---------- Data to use ----------
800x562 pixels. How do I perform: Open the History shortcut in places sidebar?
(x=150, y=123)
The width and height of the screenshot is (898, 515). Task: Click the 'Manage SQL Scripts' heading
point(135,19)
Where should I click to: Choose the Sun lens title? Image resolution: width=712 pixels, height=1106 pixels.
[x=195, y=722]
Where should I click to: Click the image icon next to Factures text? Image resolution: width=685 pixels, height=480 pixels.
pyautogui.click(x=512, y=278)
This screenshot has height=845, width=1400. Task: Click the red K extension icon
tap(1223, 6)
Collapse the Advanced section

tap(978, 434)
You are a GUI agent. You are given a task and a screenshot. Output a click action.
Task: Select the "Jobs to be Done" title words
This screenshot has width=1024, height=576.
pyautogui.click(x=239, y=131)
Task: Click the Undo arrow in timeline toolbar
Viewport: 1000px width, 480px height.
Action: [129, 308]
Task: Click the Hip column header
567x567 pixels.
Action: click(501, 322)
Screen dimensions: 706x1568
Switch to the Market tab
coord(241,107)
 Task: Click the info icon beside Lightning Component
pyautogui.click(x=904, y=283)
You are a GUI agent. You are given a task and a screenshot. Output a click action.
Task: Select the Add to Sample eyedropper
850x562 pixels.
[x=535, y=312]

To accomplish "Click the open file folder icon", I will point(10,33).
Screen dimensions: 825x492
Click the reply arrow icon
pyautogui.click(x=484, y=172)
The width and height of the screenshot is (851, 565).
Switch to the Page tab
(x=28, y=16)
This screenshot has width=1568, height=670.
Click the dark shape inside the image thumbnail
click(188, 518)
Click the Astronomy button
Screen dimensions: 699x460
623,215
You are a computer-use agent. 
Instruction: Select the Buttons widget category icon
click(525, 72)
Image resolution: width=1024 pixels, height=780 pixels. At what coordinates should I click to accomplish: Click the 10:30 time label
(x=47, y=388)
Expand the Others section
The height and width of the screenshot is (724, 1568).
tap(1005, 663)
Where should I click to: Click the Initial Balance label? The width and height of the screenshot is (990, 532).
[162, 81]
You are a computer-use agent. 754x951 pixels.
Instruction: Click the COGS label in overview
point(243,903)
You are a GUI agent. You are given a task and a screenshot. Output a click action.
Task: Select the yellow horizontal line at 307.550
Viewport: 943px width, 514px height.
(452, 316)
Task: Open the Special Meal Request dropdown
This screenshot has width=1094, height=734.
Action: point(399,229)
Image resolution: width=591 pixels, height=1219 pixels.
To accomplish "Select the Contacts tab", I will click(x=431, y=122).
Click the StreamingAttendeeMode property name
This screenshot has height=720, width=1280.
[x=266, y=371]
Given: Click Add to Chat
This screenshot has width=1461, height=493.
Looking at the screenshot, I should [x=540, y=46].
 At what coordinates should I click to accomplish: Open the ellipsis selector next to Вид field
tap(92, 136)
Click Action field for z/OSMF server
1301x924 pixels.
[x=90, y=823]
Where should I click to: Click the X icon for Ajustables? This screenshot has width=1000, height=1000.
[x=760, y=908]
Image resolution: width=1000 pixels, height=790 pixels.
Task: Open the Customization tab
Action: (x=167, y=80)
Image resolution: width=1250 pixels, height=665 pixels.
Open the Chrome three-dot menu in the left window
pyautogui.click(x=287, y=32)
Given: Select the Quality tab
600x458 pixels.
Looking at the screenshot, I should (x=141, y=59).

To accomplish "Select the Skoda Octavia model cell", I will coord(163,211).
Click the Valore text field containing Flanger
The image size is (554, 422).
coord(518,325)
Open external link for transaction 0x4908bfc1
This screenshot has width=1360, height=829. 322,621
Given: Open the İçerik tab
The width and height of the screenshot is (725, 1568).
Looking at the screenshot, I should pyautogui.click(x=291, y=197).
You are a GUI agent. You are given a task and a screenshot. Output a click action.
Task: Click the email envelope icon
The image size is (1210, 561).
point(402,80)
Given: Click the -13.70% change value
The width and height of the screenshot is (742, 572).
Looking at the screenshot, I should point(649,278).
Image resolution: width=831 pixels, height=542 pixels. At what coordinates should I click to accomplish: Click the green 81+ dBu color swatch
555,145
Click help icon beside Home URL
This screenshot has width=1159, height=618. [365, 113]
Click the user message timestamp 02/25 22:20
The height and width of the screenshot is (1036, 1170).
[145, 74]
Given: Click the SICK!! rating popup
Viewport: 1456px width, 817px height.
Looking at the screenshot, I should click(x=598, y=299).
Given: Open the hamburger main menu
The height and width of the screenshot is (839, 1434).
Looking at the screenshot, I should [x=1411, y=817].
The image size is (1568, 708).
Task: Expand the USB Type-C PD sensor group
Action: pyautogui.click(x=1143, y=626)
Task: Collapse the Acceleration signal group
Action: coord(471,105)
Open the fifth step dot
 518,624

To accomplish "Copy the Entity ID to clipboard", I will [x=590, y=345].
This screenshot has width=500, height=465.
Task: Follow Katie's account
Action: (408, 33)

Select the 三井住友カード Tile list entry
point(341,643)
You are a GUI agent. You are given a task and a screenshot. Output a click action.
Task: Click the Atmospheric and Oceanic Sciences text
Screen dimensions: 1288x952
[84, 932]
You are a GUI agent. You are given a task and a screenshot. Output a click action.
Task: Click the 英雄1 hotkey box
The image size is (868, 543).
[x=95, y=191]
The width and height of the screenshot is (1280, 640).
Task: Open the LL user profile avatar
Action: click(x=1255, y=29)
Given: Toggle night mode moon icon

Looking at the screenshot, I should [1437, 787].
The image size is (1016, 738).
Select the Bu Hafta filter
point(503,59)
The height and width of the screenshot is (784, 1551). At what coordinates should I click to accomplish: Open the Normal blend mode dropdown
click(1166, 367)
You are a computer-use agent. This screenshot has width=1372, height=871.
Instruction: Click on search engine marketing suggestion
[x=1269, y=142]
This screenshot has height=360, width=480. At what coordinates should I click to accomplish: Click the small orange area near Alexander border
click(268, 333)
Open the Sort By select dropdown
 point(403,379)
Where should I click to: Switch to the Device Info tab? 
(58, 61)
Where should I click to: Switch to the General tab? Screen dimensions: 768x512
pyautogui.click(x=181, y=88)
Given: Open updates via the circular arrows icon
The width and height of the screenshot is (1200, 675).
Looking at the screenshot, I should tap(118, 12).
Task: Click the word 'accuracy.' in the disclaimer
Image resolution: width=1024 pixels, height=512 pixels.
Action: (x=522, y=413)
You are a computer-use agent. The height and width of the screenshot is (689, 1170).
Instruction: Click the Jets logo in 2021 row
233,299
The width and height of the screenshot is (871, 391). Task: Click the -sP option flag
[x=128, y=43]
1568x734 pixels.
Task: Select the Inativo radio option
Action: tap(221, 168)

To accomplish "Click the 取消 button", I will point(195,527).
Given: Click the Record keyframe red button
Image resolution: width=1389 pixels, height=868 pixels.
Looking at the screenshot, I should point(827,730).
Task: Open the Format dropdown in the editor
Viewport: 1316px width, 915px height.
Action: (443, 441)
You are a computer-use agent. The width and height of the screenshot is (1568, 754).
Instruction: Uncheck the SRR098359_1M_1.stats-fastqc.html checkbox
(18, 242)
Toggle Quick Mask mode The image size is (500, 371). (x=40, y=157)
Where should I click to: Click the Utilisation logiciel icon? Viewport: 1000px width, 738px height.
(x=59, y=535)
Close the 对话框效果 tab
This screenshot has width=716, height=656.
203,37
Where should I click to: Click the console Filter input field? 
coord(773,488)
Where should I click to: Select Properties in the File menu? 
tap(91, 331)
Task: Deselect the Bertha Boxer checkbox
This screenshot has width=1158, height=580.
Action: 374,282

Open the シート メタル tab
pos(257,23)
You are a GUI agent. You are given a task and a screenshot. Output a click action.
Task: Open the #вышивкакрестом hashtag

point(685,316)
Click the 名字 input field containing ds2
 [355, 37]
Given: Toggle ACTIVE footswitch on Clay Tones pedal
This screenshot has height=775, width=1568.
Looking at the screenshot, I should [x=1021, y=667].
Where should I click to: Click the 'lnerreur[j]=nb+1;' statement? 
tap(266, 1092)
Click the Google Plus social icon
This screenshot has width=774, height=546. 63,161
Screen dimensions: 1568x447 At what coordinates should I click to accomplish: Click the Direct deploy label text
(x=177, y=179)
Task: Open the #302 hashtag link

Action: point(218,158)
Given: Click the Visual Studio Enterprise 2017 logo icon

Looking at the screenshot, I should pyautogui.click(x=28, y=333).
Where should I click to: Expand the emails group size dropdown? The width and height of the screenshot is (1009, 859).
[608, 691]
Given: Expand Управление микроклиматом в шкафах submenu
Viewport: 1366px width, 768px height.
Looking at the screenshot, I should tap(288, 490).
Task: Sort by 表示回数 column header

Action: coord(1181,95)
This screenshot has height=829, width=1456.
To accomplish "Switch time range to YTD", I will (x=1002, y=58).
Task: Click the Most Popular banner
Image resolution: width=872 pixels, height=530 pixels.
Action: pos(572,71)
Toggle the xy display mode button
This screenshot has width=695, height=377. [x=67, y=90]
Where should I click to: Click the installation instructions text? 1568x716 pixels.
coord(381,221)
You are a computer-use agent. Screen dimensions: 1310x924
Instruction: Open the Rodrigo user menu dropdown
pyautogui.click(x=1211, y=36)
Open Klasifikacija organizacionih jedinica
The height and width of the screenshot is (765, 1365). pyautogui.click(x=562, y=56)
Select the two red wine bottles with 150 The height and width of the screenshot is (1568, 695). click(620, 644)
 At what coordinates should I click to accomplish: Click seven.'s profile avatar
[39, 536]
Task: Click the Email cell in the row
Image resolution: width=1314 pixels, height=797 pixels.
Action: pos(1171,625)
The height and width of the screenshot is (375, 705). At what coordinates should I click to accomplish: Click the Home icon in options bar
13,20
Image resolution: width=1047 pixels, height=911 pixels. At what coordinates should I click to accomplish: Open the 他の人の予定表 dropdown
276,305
----------
Assigned task: Your answer must be every line from the entries that contains the string "computer", copied as it stands.

Answer below:
You are a computer-use agent. 
You are a computer-use agent. 754x951 pixels.
You are a computer-use agent. This screenshot has width=1372, height=871.
You are a computer-use agent. The height and width of the screenshot is (689, 1170).
You are a computer-use agent. The width and height of the screenshot is (1568, 754).
You are a computer-use agent. Screen dimensions: 1310x924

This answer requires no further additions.